Your assignment: The entries are to be duplicated exactly, with nothing left out.

────────────────

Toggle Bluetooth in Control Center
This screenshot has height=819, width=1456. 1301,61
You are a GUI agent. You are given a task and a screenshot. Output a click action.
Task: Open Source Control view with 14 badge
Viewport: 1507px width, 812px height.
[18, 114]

────────────────

Problem solution:
Toggle Bluetooth in Control Center
This screenshot has height=819, width=1456. 1301,61
You are a GUI agent. You are given a task and a screenshot. Output a click action.
Task: Open Source Control view with 14 badge
Viewport: 1507px width, 812px height.
[18, 114]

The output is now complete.